Comprendí levemente que algo muy feo estaba ocurriendo, pero aun no pensaba en algo certero cuando el Guille me dijo en silencio, apuntando a la vez con el dedo: Mira eso, parece que van a ahorcar a alguien.
Al ver esto último, nos acercamos un poco más. El cielo aun estaba oscuro, eran alrededor de las cinco de la mañana, cuando me di cuenta de que una de las personas que iban a matar ¡era la chica con la que había hecho el amor hace un par de horas!
-¡Ella es…!
-Lo sé –me dijo mi guía.
-Mira, la otra víctima es Mauro.
-¡Ya está!, ¡Volvamos a la mansión!
Seguí sigilosamente al Guille en dirección a la casa de los Paillamán.
Cuando llegamos ahí, notamos que Allan, Malaqueo y Renzo se subían rápidamente a un auto, con la intención de escapar lo antes posible del lugar. Entonces mi guía sacó un arma que nunca supe que la tenía y disparó al aire. De lejos se escuchó gritar a la chica de la población, el auto con los tres prófugos en su interior, emprendió la marcha a una gran velocidad, pero de nada sirvió la espectacular maniobra del chofer, ya que el Guille pudo darle con dos disparos certeros en una de las ruedas y en el motor, por lo que el auto quedó estático justo en el portón de la mansión.

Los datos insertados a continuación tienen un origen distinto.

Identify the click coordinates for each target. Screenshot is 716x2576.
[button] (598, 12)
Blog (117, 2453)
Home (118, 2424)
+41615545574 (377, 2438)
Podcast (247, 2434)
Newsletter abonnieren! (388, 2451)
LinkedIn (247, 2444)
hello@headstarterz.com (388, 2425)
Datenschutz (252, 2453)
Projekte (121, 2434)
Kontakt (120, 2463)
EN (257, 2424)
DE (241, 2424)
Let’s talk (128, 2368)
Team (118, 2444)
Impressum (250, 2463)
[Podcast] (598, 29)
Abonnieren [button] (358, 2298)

De pronto, los tres hombres que estaban en su interior fueron acorralados por un centenar de cabezas rubias, por lo que intuí lo que iba a pasar. Nunca más se iba a saber nada acerca de Allan Paillamán y sus secuaces.
En ese instante, junto a mi guía, corrimos hacia la mansión, pero nadie estaba ahí, ni siquiera la familia mapuche. Entonces decidimos volver a la propiedad privada de la perra en celos.

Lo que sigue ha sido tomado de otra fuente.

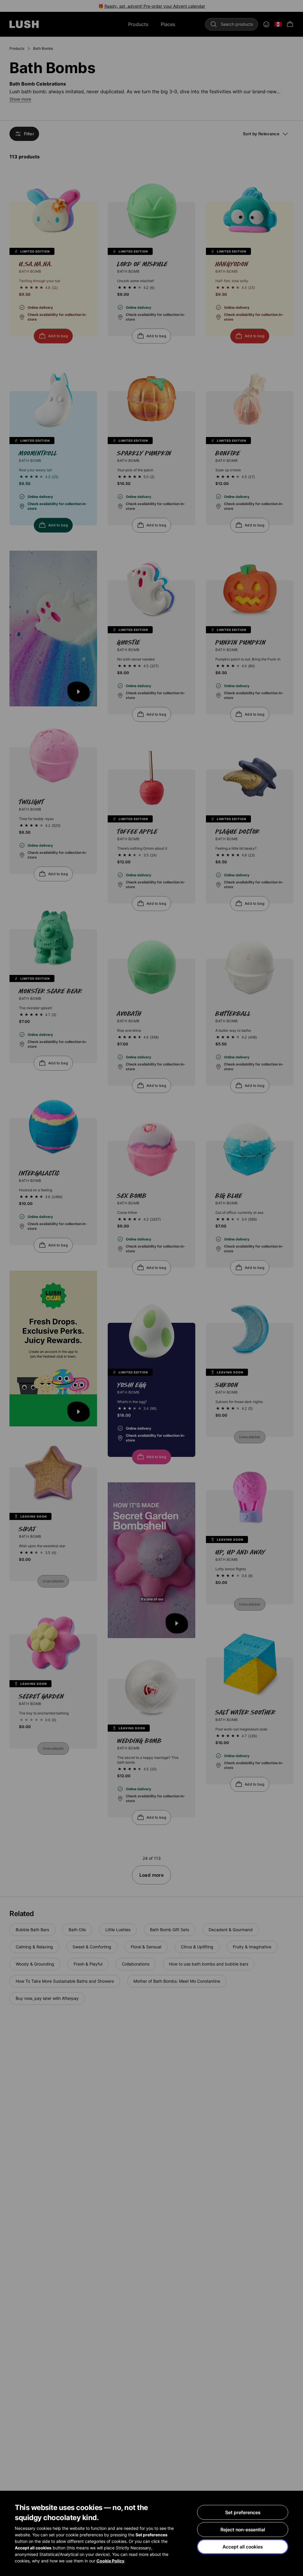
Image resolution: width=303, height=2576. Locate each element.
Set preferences (242, 2512)
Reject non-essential (242, 2529)
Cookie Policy (110, 2560)
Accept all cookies (243, 2547)
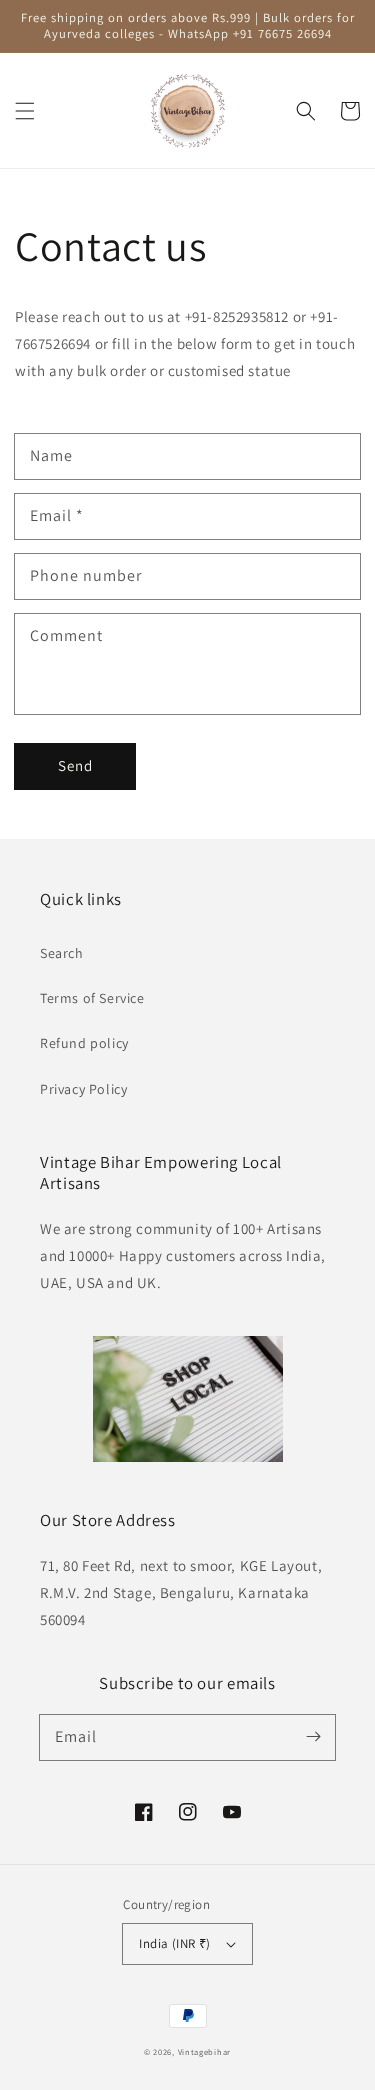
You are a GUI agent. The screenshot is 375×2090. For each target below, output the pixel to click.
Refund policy (84, 1043)
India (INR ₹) (174, 1943)
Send (75, 765)
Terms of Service (92, 998)
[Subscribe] (313, 1737)
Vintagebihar (204, 2051)
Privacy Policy (83, 1089)
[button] (25, 111)
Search (62, 953)
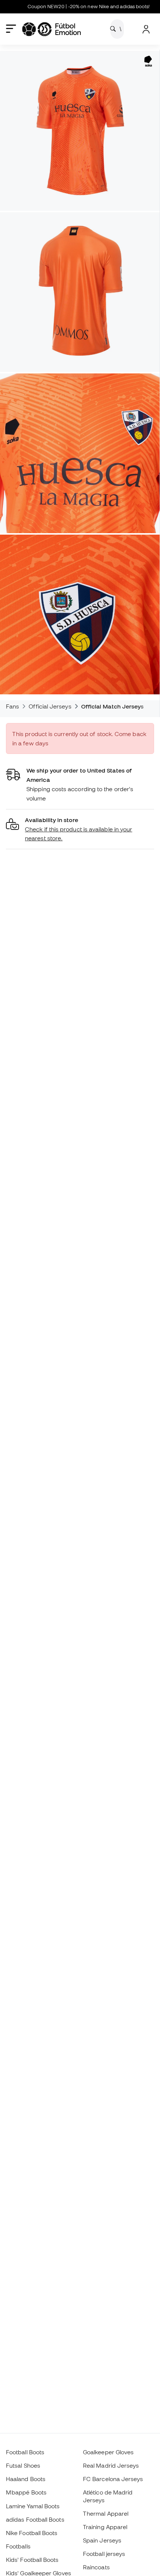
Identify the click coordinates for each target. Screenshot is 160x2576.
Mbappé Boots (26, 2492)
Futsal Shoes (23, 2465)
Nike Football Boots (31, 2532)
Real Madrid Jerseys (111, 2465)
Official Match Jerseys (112, 706)
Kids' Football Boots (32, 2559)
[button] (80, 829)
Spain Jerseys (102, 2540)
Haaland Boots (25, 2478)
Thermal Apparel (105, 2513)
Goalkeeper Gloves (108, 2452)
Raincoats (96, 2567)
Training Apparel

Cuando llegamos, una multitud de mapuches golpeaban a los individuos que pretendían matar a Mauro y a la chica de la población. De inmediato comprendí lo que pasaba, por lo que, junto al viejo detective, nos subimos al auto que dejamos estacionado entre la mansión y la reja metálica y volvimos al portón de los Paillamán a buscar los bolsos que habíamos olvidado.

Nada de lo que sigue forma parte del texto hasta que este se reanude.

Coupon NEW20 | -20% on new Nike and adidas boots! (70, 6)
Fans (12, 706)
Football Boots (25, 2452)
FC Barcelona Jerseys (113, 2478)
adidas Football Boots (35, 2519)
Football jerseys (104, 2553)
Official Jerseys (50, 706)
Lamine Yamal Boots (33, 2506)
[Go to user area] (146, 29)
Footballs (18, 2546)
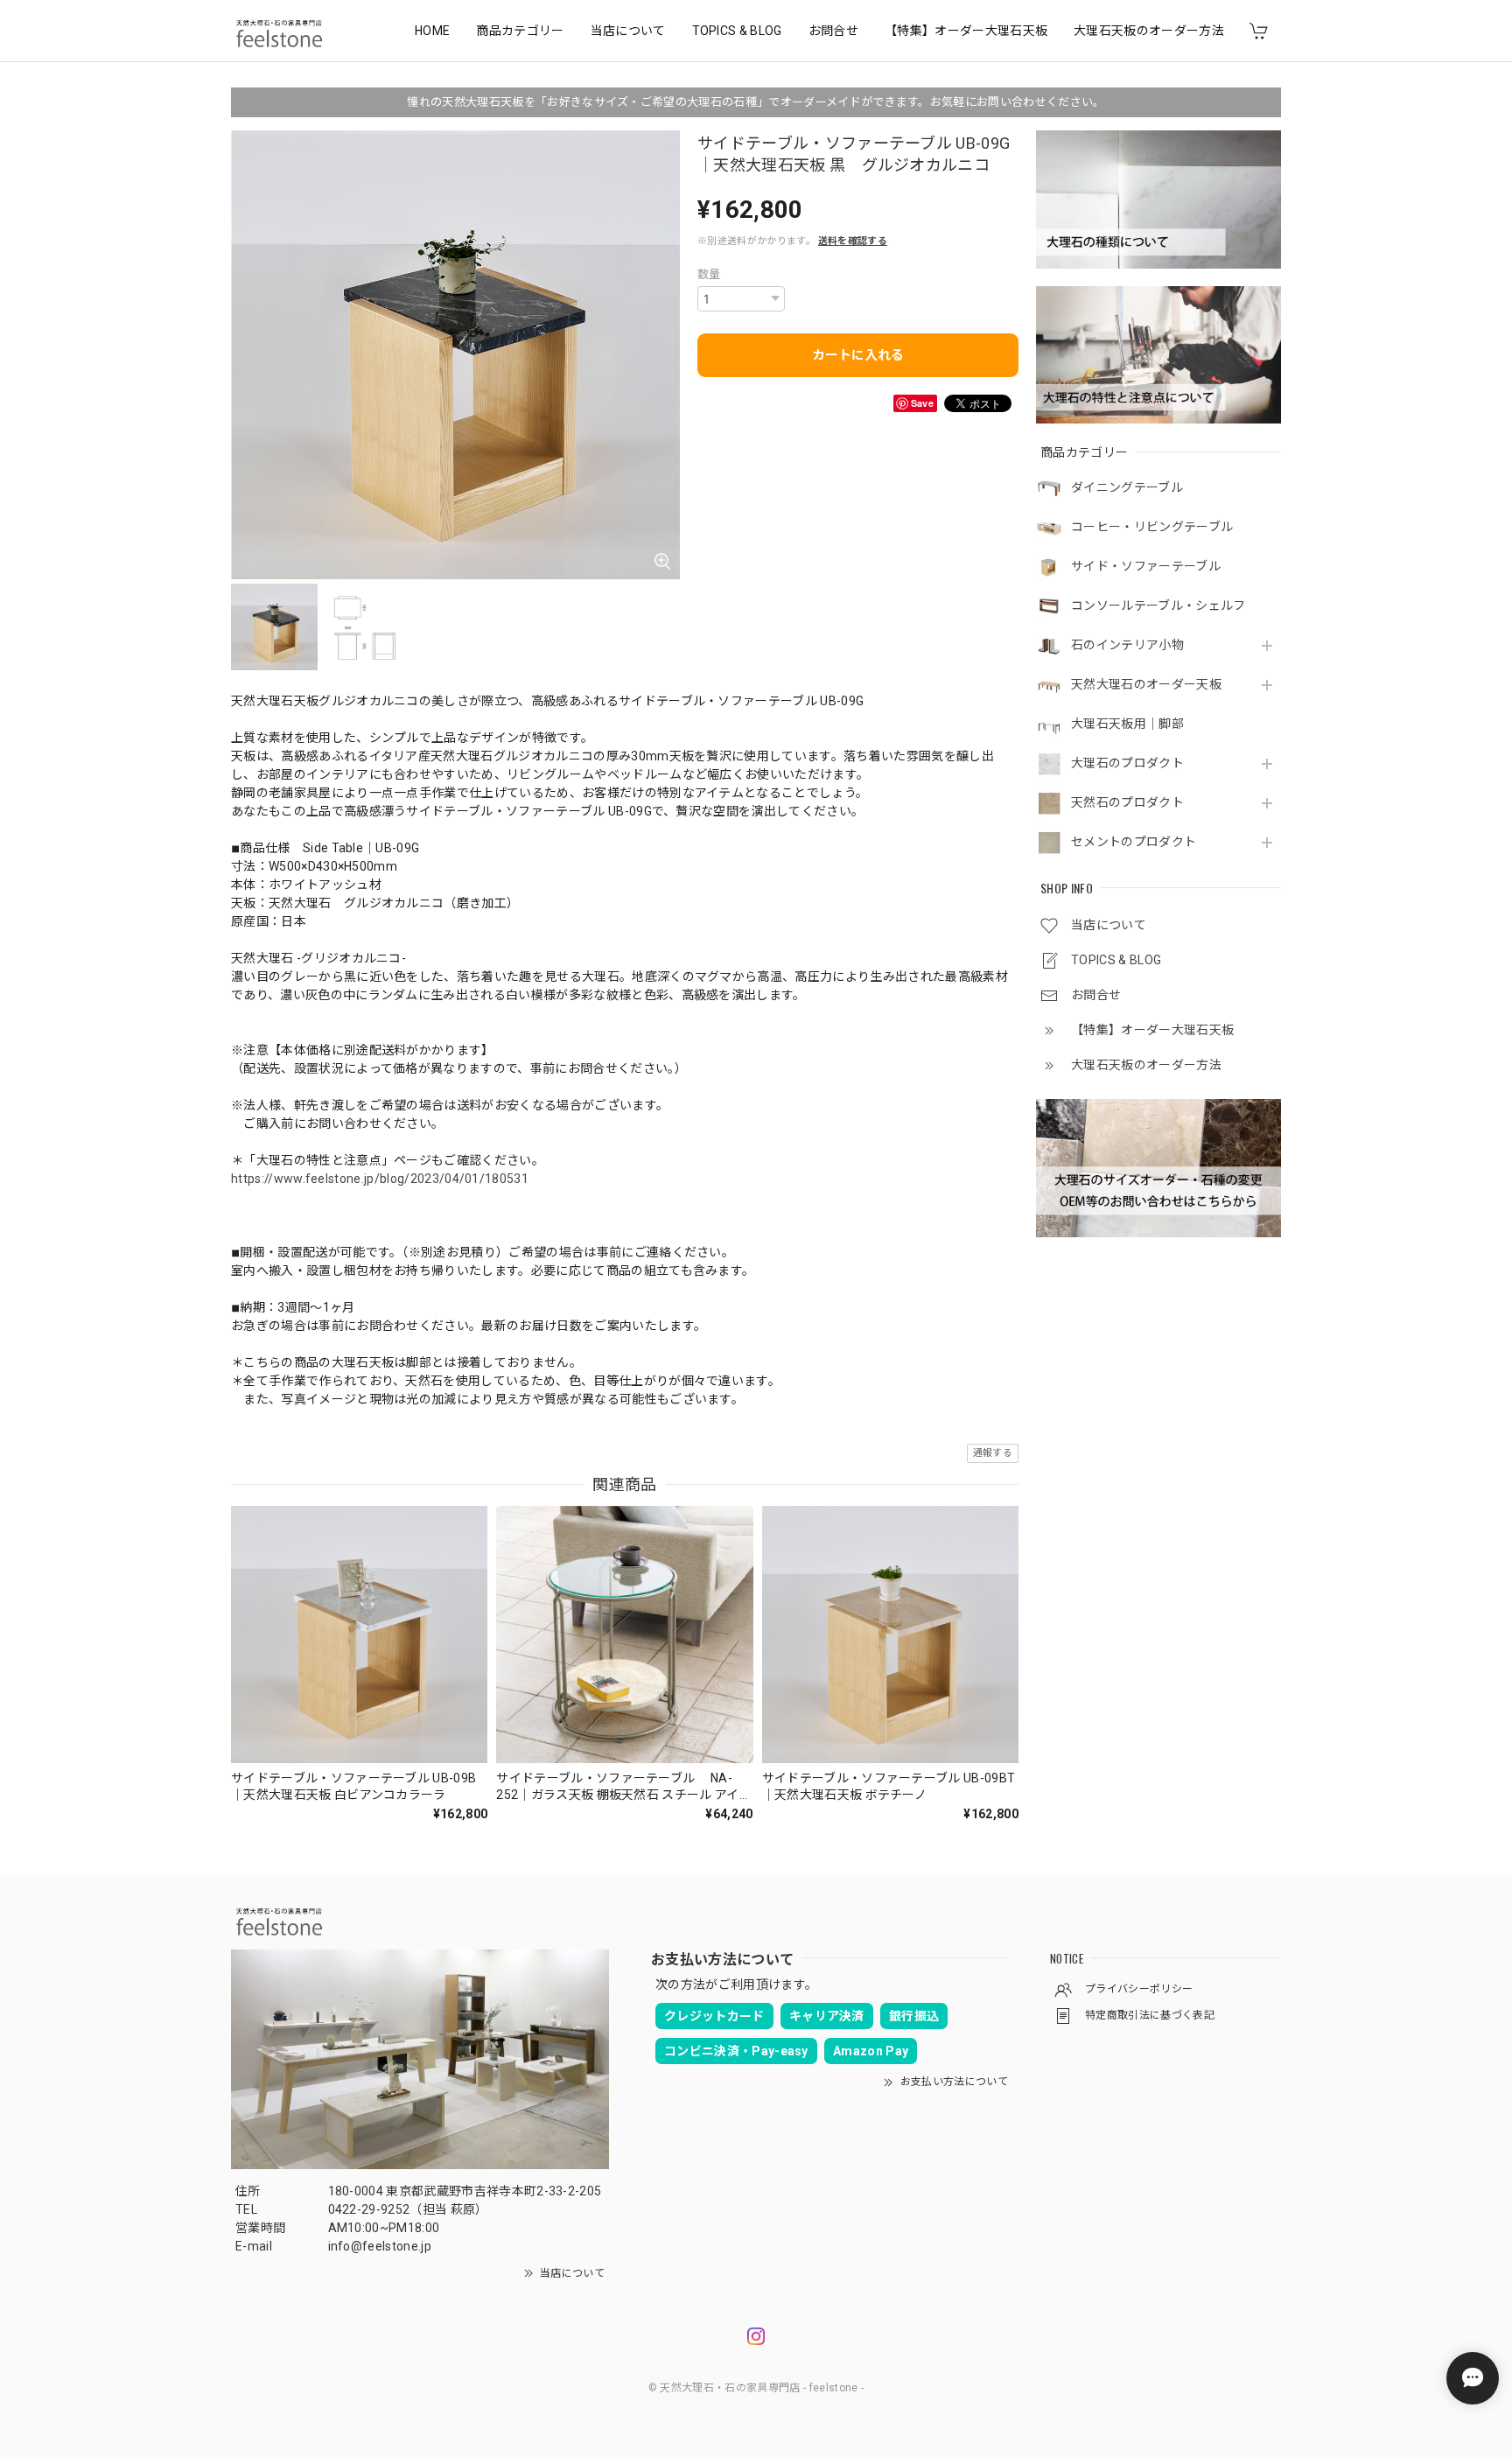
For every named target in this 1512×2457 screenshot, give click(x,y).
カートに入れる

El día amanecía y el Guille manejaba al son de las canciones de Leonardo Fabio, mientras yo miraba por la ventana y podía observar que a los alrededores de la mansión, en las calles aún festejaban los familiares, pero esta vez lo hacían junto a quienes fueron víctimas de Allan, los rubios.
Al dejar atrás la muchedumbre, mi guía detuvo la marcha con el motor aun encendido. Al no entender qué pasaba, comencé a mirar a mi alrededor, hasta que mis ojos se detuvieron en aquel rostro cristalino, de ojos redondos y cabellos largos. Era ella, parada afuera de mi puerta, mirándome como pidiéndome que me la llevara devuelta al Gran Santiago, mirándome con ruego, como si yo fuera la salvación de su vida. Yo la miré durante un minuto, que para mi fueron años. Agaché la cabeza y le dije al Guille que acelerara nuevamente.
Esa mirada triste de la chica más bella que nunca haya visto jamás, fue lo último que vi en años. Nunca más supe nada de ella, pero la recuerdo cada día de mi vida.